WHAT THE TASK ASKS → In the article on Ken Cuccinelli's response to the Supreme Court health-care ruling, what example does he give of a matter about the ACA that is still being litigated?

Attorney General Ken Cuccinelli says Obamacare decision is 'a win for liberty'
June 28, 2012 11:30 AM MST
In a press conference today, Virginia Attorney General Ken Cuccinelli said that the Supreme Court’s health-care decision was a “victory for individual liberty” and that his initial reaction to the ruling was more negative than it ought to have been.
Speaking to reporters in Richmond and via telephone conference call, Cuccinelli called the ruling “a win for liberty” and explained that for the first time in 85 years, the Supreme Court had set “an outer limit” on the expansion of federal authority through the Commerce Clause.
He said that by its 5-4 ruling on the limits of the Commerce Clause, the Court had put in place a “critically important containment of federal power” and that in the parts of the ruling dealing with Medicaid, the justices had for the first time since the New Deal said that Congress has limited power to compel states to act through its spending authority.
Politics and legislation
Moreover, Cuccinelli argued, by defining the individual mandate as a “tax,” as Chief Justice Roberts did in his majority opinion, the Court opened up political challenges to the law because Congress’s taxing authority is the most accountable and sensitive of its powers to popular will.
By calling it a tax, he said, the Court (specifically the Chief Justice) removes the political cover for those legislators who claimed not to have voted for a tax increase. They can no longer go back to their home districts and say they did not vote for a tax, he said, and thus they will be subject to the judgment of voters on Election Day.
Given that, Cuccinelli predicted that, with the impending elections this November, the ruling will show the critical role that voters play in “ensuring that their liberties are preserved.”
‘Bipartisan failure’
As a policy matter, Cuccinelli said, health-care legislation has been “a bipartisan failure” and that the Affordable Care Act is such a “bad policy” that even the people who supported it are backing away from it, as a constitutional matter, “individual liberty has been substantially preserved in this case.”
He also noted that, apart from the aspects of the law addressed in the decisions delivered by the Court today, there are still matters about the ACA that continue to be litigated. He gave as an example the lawsuit filed by the Catholic bishops with regard to contraceptives.
Federalism preserved
Cuccinelli said that the justices came to their decision in an “unlikely way,” but that “if there had been five votes to compel us into commerce, federalism would have been dead,” pointing out that Justice Ruth Bader Ginsburg, in her dissent on the Commerce Clause part of the ruling, claimed that the “Commerce Clause power is plenary,” that is, unlimited.
Wrapping up, the Virginia Attorney General said that upon reflection, his analysis of the Supreme Court’s health-care ruling is more muted than his initial reaction was, and that “by and large” the decision preserved individual liberty.
Publisher's note: This article was originally published on Examiner.com on June 28, 2012. The Examiner.com publishing platform was discontinued July 1, 2016, and its web site went dark on or about July 10, 2016. I am republishing this piece in an effort to preserve it and all my other contributions to Examiner.com since April 6, 2010. It is reposted here without most of the internal links that were in the original.

SUPPLIED MATERIAL →
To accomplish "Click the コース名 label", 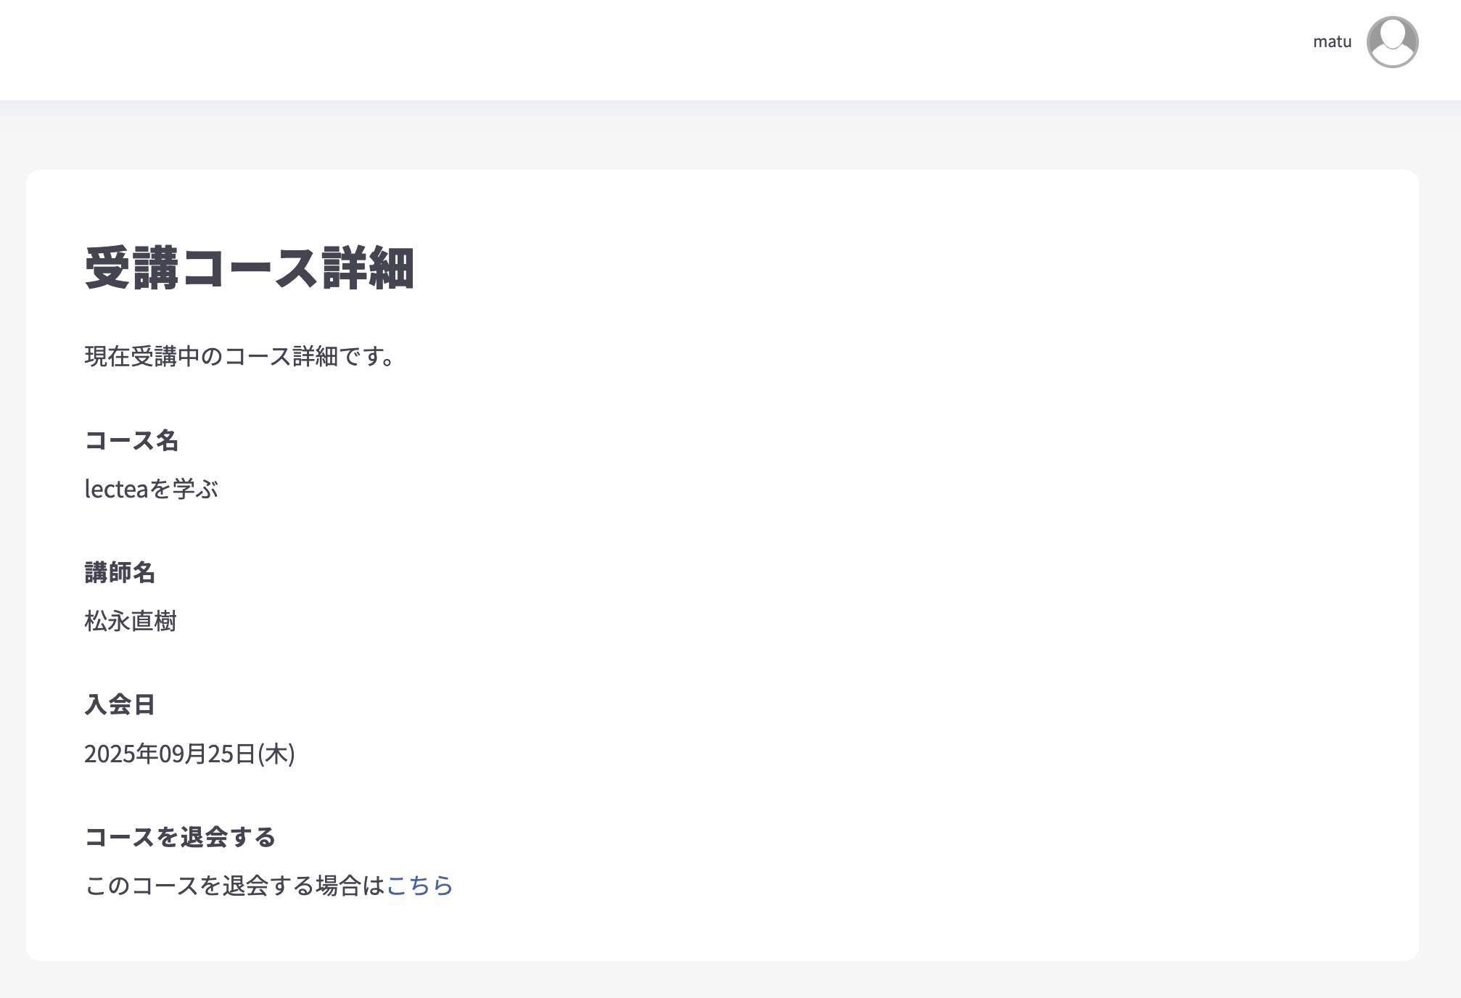I will pyautogui.click(x=133, y=441).
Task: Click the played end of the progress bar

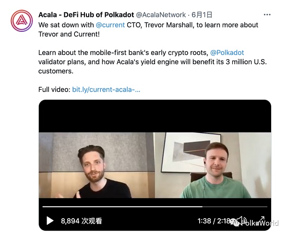Action: [202, 207]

EXERCISE ANSWER → The lawsuit filed by the Catholic bishops over contraceptives.